Having to write this all in retrospect as was too busy to write it at the time! Can't imagine why!
Woke up cuddling my tiny wee baby boy. He is so gorgeous. And he slept all night in his bed until 5am when he wanted a feed and cuddle, which Mummy was more than happy to give him. I couldn't believe he was so good that night but I felt as though I didn't get a wink of sleep listening to him grunting and making funny noises. had to keep peeping into the crib to check that he was ok.
We decided to spend a quiet day in but did have a couple of visitors, which was lovely. Margaret and Syd came over (the children's honorary Grandparents) to have cuddles and bring gifts. They were also refereeing our discussion on names. I wanted Nathaniel and Laurie wanted Isaac. The only thing that we had decided on was the middle name - Stephen after my Dad.
The only thing that made me feel a bit down today was that my parents couldn't see him yet as they were too far away and by the time they will see him, he will no longer be that tiny newborn baby. We have no contact with Laurie's family, so it was a bit sad that at this special time when families normally visit a newborn baby, we didn't have either family.
Spent the evening setting cover work for my classes for the next day as I was supposed to be there for another week and nobody knows what to teach them. Strangely felt as though I haven't left even though I was typing out my cover work while holding my day old baby.
Decided on a name - Nathaniel Stephen. It is longer than he is at the moment but he will grow into it.

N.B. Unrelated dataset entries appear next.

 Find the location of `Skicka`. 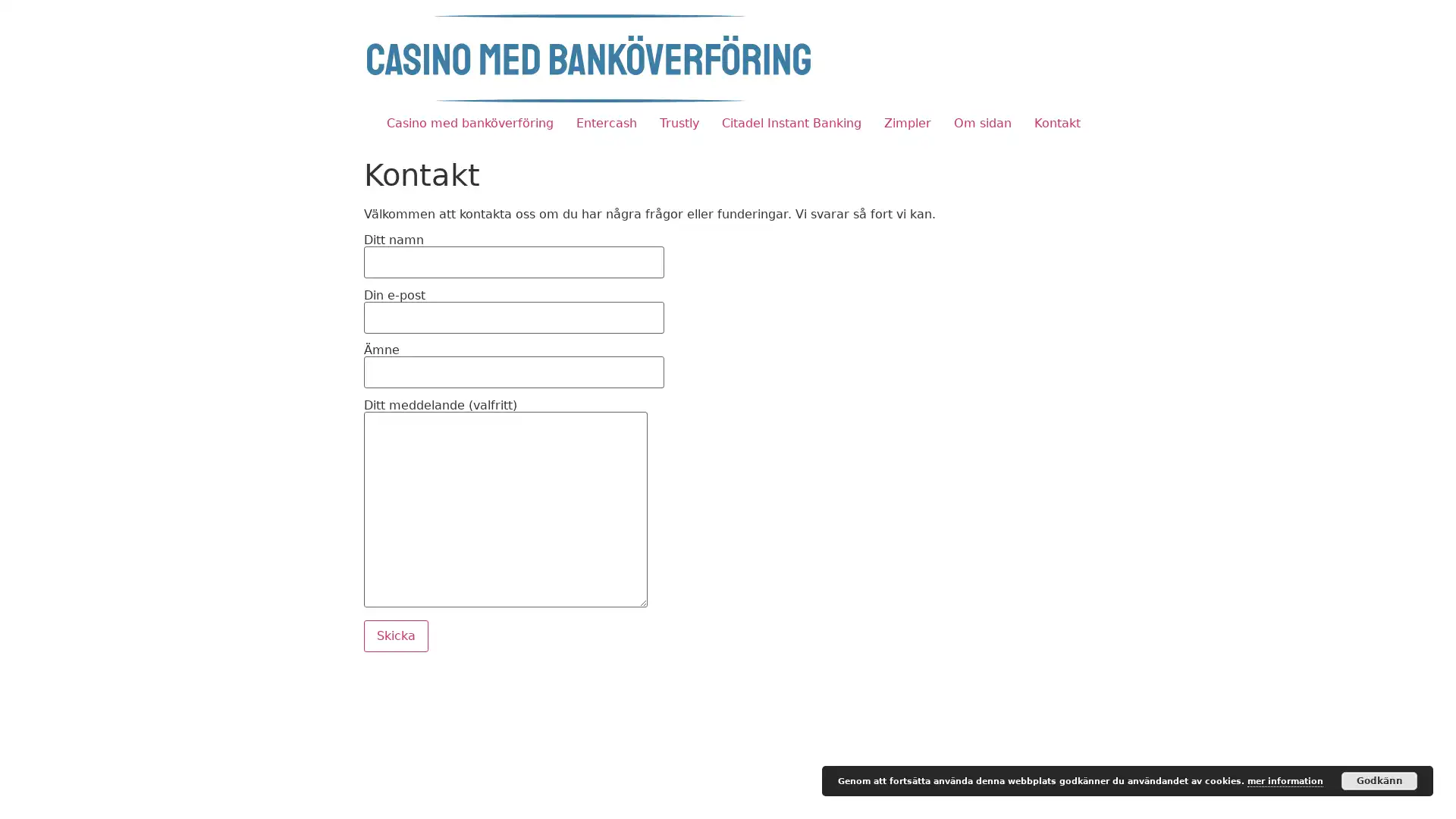

Skicka is located at coordinates (396, 635).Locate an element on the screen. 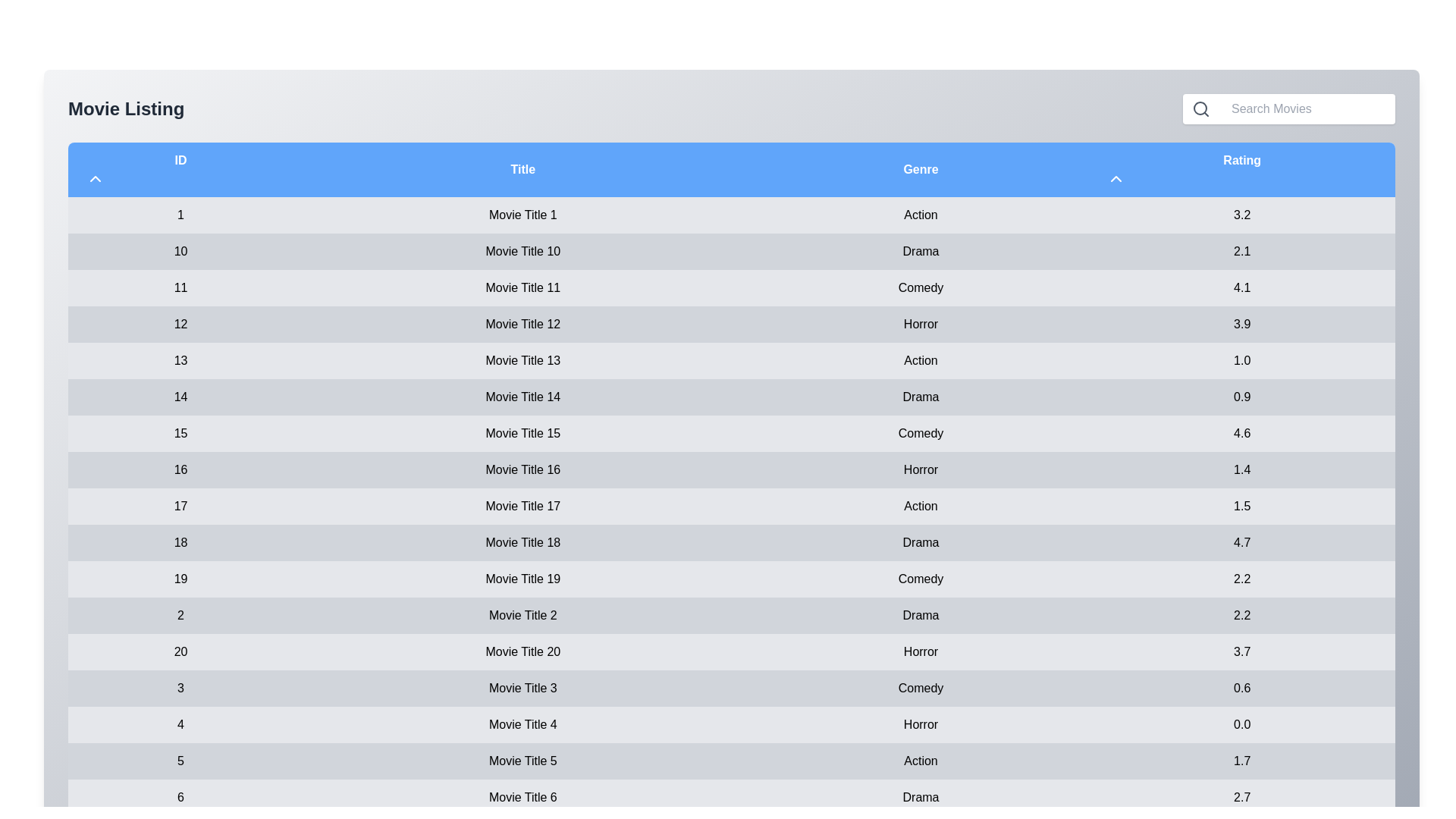  the 'ID' column header to toggle the sorting order is located at coordinates (94, 177).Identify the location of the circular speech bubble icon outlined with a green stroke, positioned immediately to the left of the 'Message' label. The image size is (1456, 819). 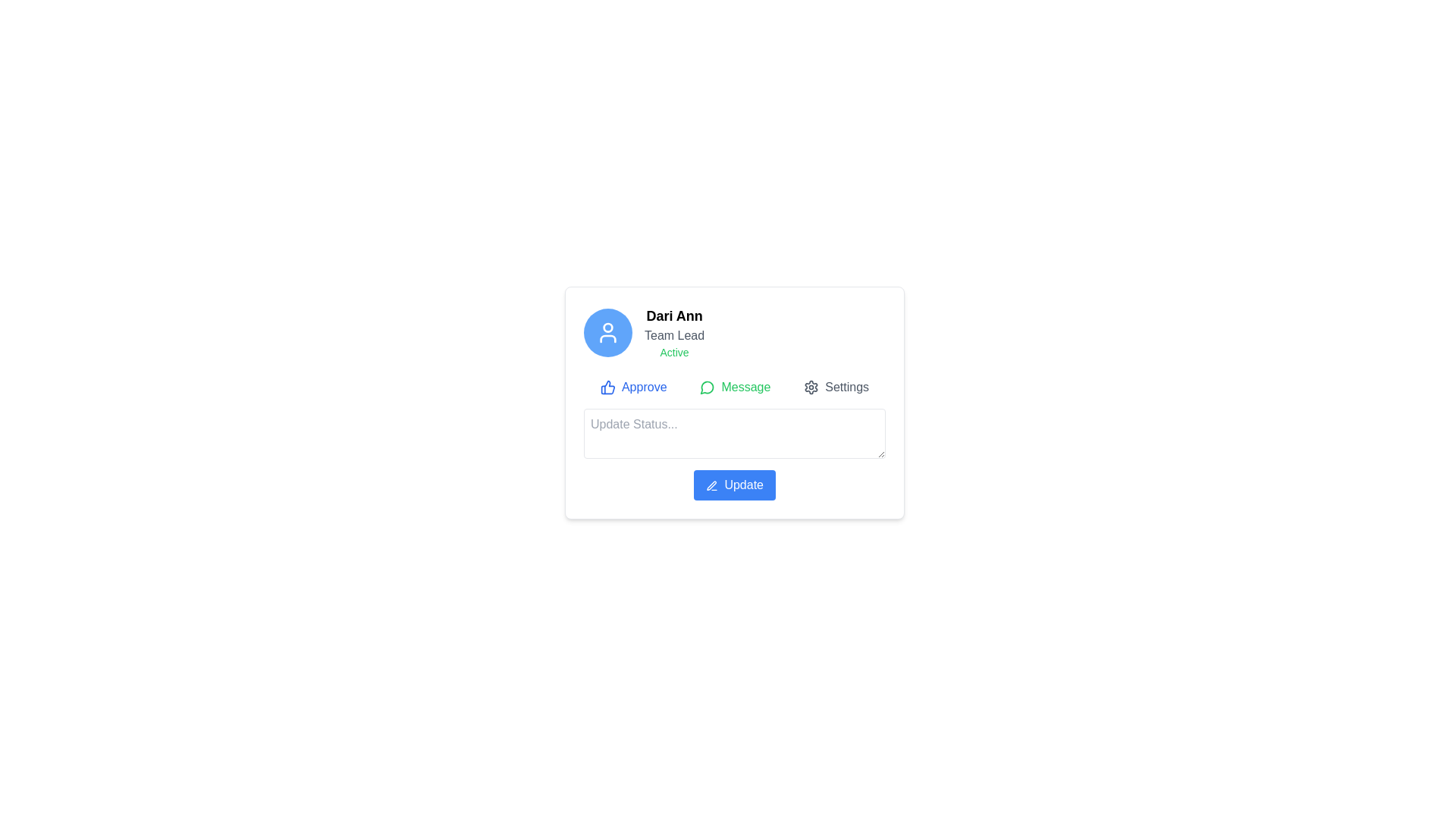
(707, 386).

Two lovely friends came around today to see Nathaniel although I think I was my normal self as felt a bit zoombie-fied from no sleep in 48 hours (plus). I felt sad for one of those friends who I know is desperate for a baby but is struggling to have one and I wonder how she manages to be so happy for me and all smiles, when I know she wants it to be her. I am not sure that I would have her strength. I just wish I could give her a baby and she will make a fantastic mum.
Michael came home with a lovely present for me - two class worth of work to mark. Why did I say I would do it?!
A bit chaotic as we had my brother-in-law and two nephews over. When the midwife turned up, you couldn't move for toys and children. So, we had to chuck them out to the park and do a quick tidy so that she would check Nathaniel and I over. He was weighed for the first time since birth and had dropped down to 6lb 10oz which meant he lost 11oz in three days.
I also went out for the first time since Nathaniel was born and took Natasha, Kaiya, Hannah and Nathaniel to Co-op to get a few essential foods in and drove back. Felt good!
Spent the morning marking Year 8 assessments while Nathaniel slept in my arms - it is a good job he is small and can curl up so I can have both him and my marking on my lap. Two more close friends visited and it was lovely to show Nathaniel off again.
As it was a Sunday, it felt very strange to get the children's clothes ironed for the morning but not mine. Still felt as though I was simply off sick for a couple of days. My body was at home but my mind was at work. Even emailed my cover teacher to check she knew what I had taught and what still needed doing.
My own midwife came over to do the heel prick. It was lovely to see her and we joked that she missed another birth so I would have to do it again so that she could deliver one of my babies. We also talked about the delivery and she made me feel much better about it.
It was not raining (for a change) so we took advantage of it and took both Hannah and Nathaniel to the park. Hannah had such a lovely time and the fresh air was very welcome as had felt a bit cooped in until then.
First time that Nathaniel and I had been alone since he had been born, so what did I do? Sat on the sofa and just cuddled him while watching those great house buying programmes that I love but never get to see because I am usually at work. Nothing beats cuddling a newborn baby! Didn't get a cup of tea until Laurie came home and made one for me, but that was a small price to pay for a lovely morning. Began to feel as though I was on maternity leave at last!